No llores por mí, New Hampshire

Los Clinton saben muy bien qué hacer en los peores momentos: cerrar filas con sus asesores de toda la vida, denunciar a los conspiradores de la derecha y pedir más dinero a sus donantes habituales. Nada de eso les ha funcionado hasta ahora en las primarias demócratas. Por eso, Hillary pidió el lunes por carta más fondos a los millonarios que confían en ella, aquellos que en un corto espacio de tiempo pueden soltar el dinero necesario para emitir más anuncios en televisión destinados a atacar a Barack Obama.

Nadie cree que le haya servido de mucho en New Hampshire. La candidata inevitable ha pasado a ser el patito feo de las primarias. Tiene mucho dinero y está bien emparentada, pero pocos quieren sacarla a bailar. Y estas cosas duelen. Hillary se puso el lunes emotiva y, ante una pregunta liviana de una de sus futuras votantes, su voz se quebró y casi se echó a llorar. No una vez, sino dos.

Una medida de la escasa credibilidad de Clinton es que muchos dudan de la sinceridad de esas lágrimas frenadas en el último momento. Respeto sí, pero afecto poco por la senadora de Nueva York.

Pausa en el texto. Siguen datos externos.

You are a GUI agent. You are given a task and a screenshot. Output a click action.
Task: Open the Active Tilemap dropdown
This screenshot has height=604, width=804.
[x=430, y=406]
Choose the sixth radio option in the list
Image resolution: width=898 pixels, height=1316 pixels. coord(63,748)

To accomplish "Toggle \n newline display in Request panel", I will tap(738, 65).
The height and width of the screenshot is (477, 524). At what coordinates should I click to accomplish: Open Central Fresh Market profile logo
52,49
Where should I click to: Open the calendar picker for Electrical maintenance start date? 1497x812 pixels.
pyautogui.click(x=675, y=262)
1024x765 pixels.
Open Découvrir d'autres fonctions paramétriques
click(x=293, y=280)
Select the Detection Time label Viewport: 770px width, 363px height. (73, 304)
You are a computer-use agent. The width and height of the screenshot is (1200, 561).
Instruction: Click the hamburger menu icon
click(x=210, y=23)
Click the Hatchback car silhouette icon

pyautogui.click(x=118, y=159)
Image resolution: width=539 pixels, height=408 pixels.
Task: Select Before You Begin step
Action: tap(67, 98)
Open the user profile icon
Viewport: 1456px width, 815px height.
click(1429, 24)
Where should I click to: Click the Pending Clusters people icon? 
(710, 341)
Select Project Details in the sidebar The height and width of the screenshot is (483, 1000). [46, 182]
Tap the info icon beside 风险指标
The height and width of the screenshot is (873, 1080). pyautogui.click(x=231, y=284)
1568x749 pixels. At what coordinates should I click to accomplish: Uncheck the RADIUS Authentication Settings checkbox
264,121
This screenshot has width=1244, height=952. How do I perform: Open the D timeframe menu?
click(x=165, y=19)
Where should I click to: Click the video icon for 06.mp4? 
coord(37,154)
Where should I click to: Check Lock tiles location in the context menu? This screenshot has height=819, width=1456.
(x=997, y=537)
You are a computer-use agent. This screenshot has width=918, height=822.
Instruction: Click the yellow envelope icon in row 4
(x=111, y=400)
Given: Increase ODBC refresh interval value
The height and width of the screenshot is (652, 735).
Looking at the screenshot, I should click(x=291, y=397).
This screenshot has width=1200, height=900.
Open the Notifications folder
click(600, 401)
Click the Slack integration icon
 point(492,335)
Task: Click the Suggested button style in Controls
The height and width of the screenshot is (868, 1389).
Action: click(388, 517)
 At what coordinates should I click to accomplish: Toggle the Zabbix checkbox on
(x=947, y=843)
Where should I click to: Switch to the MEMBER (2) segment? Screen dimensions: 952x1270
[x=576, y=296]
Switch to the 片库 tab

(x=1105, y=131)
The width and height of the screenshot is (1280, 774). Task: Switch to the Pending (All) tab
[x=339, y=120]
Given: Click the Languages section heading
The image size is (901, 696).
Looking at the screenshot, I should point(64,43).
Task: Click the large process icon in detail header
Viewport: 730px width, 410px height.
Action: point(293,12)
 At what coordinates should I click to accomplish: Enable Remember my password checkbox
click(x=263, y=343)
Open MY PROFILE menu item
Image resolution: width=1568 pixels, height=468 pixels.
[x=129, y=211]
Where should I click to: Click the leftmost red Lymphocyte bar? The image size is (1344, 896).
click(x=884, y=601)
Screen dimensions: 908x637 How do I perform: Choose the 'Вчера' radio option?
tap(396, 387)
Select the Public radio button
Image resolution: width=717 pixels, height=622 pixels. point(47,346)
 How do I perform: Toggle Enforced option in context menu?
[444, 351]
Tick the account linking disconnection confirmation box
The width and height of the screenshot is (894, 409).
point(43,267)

Y lo demuestra el aviso sombrío que hizo el mismo lunes. Recordó que Al Qaeda podría cometer un atentado en EEUU el día después de la toma de posesión del futuro presidente, y por eso es mejor contar en la Casa Blanca con alguien con experiencia en política desde el primer día. Es decir, no un imberbe como Obama por mucho pico de oro que tenga. Contener la emoción a duras penas y al mismo tiempo ordeñar la amenaza terrorista como han hecho Bush y Cheney desde el 11-S no aumentará su popularidad entre los demócratas.

Quince años después de que Bill y Hillary se hicieran con el control efectivo del Partido Demócrata, ahora descubren que los tiempos han cambiado. Disfrazarse con la máscara de Cheney revela lo desesperados que están.